[[ Information given, beginning ]]

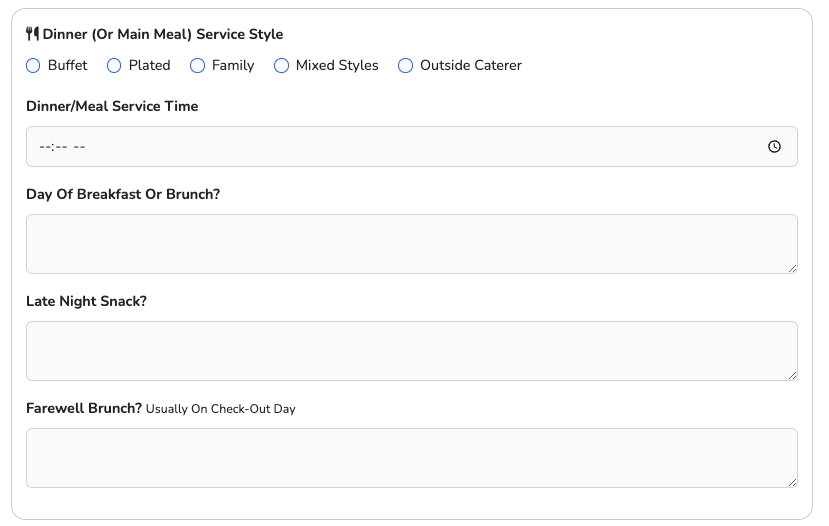
Task: Click the Dinner/Meal Service Time label
Action: (112, 106)
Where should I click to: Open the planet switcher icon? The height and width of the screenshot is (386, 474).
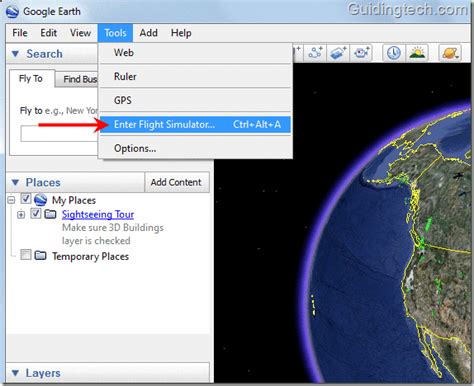click(x=450, y=53)
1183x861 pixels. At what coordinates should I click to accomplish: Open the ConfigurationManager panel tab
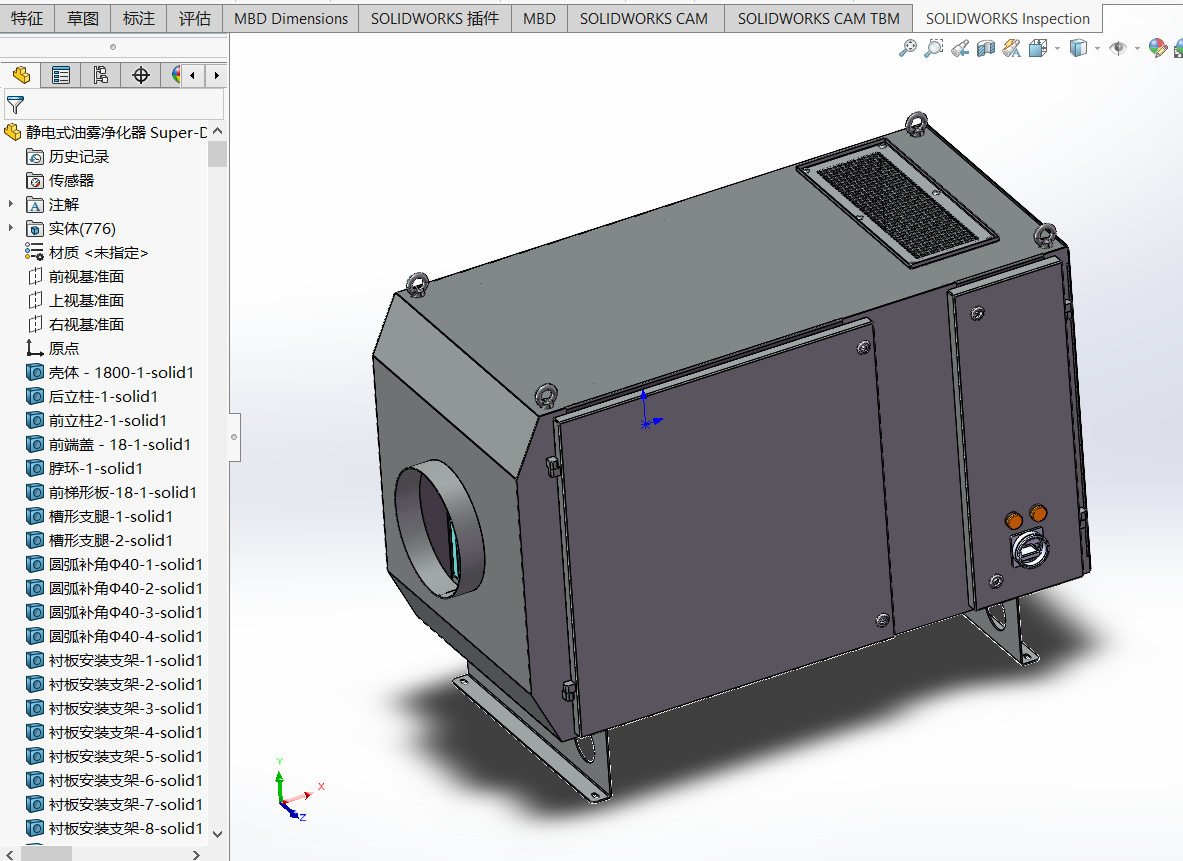pos(101,75)
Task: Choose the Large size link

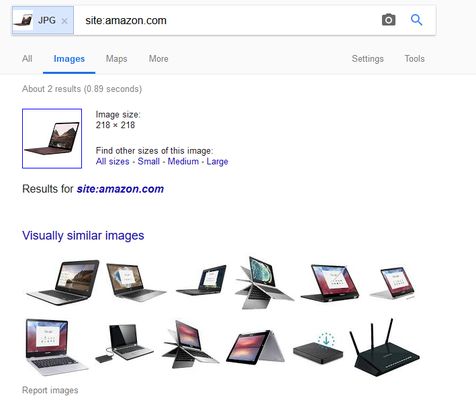Action: [x=217, y=161]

[[ Information given, end ]]

Return exactly, and only, the lines that run from the line containing "Where should I" to the last line of the entries above, both ends included, with pictures left out.

*Exercise output*.
Where should I click to: Open the planet switcher icon? The height and width of the screenshot is (386, 474).
click(x=450, y=53)
1183x861 pixels. At what coordinates should I click to accomplish: Open the ConfigurationManager panel tab
pos(101,75)
Task: Choose the Large size link

Action: [x=217, y=161]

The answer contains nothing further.